**AVAILABLE DATA:**
^^^^^^^^^^^^^^^^

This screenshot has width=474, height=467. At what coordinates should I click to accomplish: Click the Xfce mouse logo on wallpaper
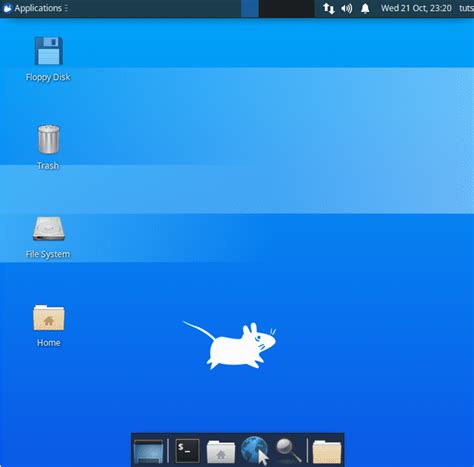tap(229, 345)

^^^^^^^^^^^^^^^^

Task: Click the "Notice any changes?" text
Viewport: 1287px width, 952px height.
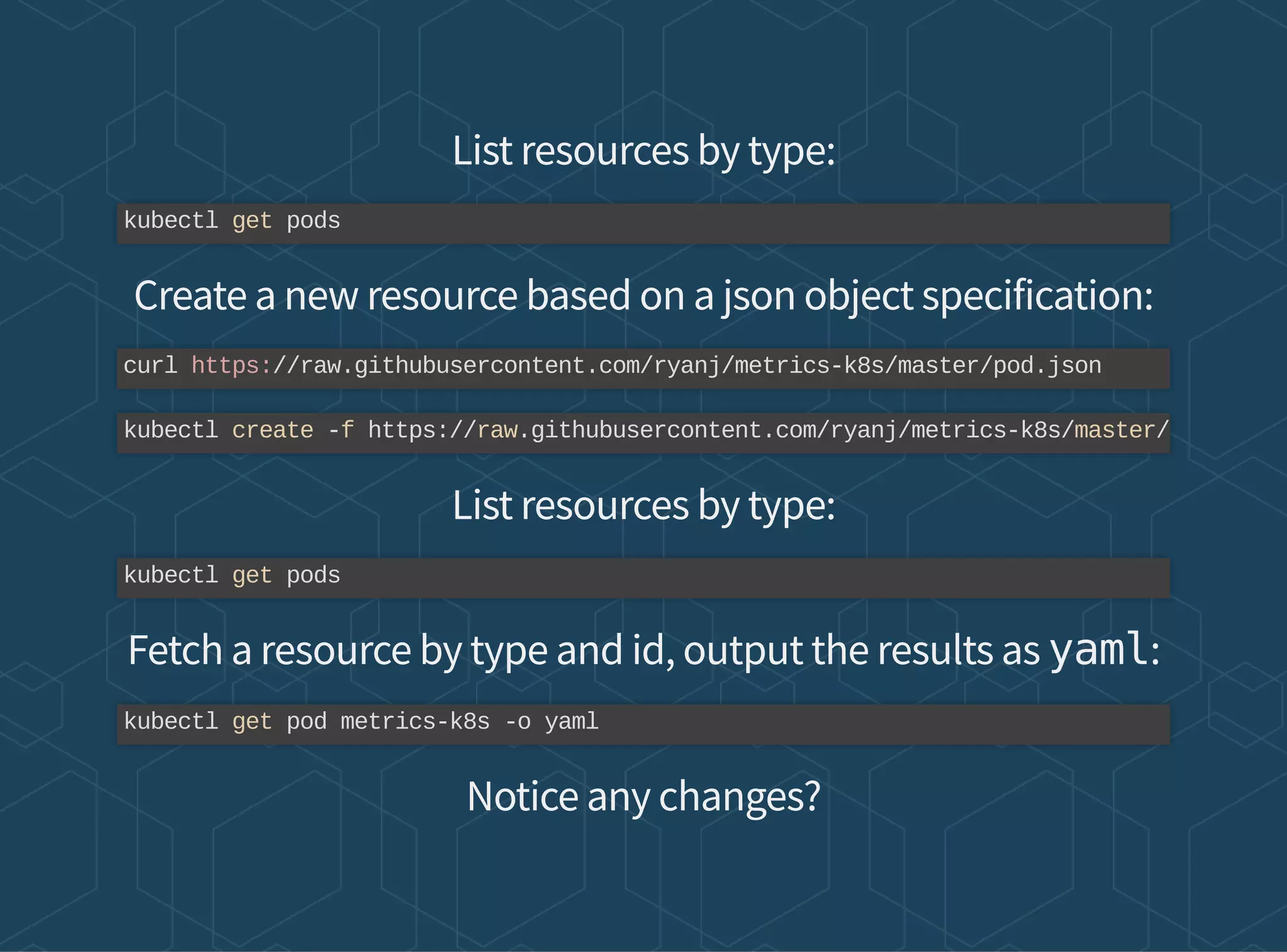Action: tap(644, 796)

^^^^^^^^^^^^^^^^

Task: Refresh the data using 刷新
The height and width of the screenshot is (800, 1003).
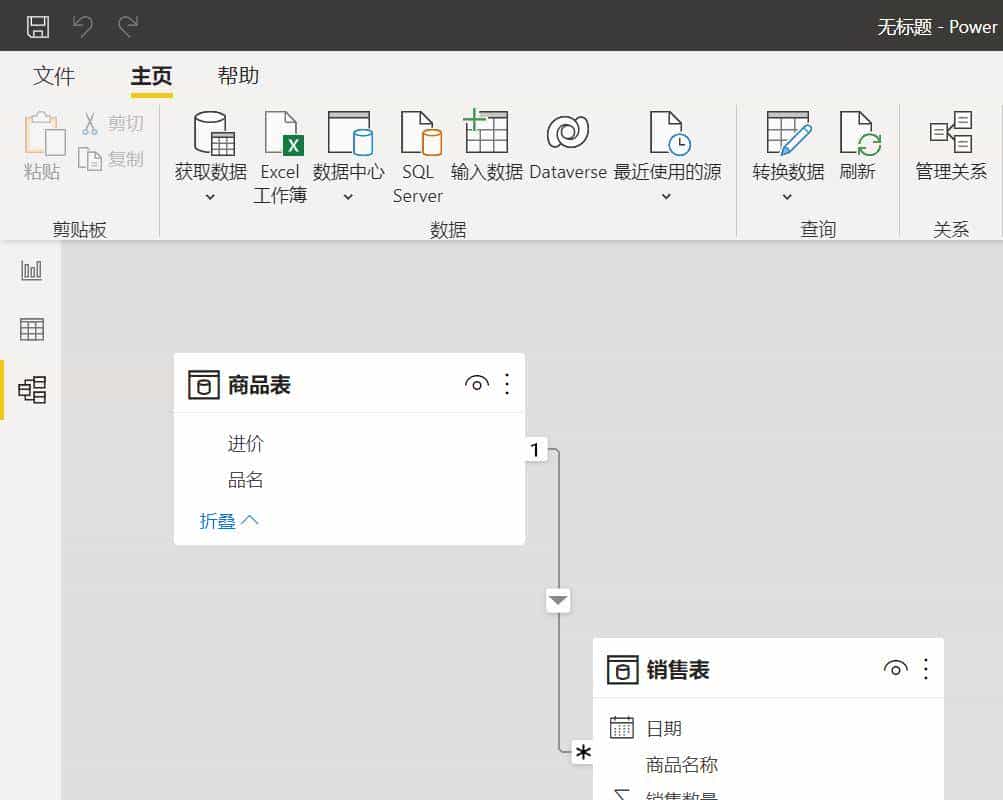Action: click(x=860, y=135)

^^^^^^^^^^^^^^^^

**TASK INSTRUCTIONS:** Copy out the entries from the line containing "This screenshot has" through the line containing "tap(229, 345)", exactly as they appear, leaving out the pictures.

**THE RESULT:**
This screenshot has width=474, height=467. At what coordinates should I click to accomplish: Click the Xfce mouse logo on wallpaper
tap(229, 345)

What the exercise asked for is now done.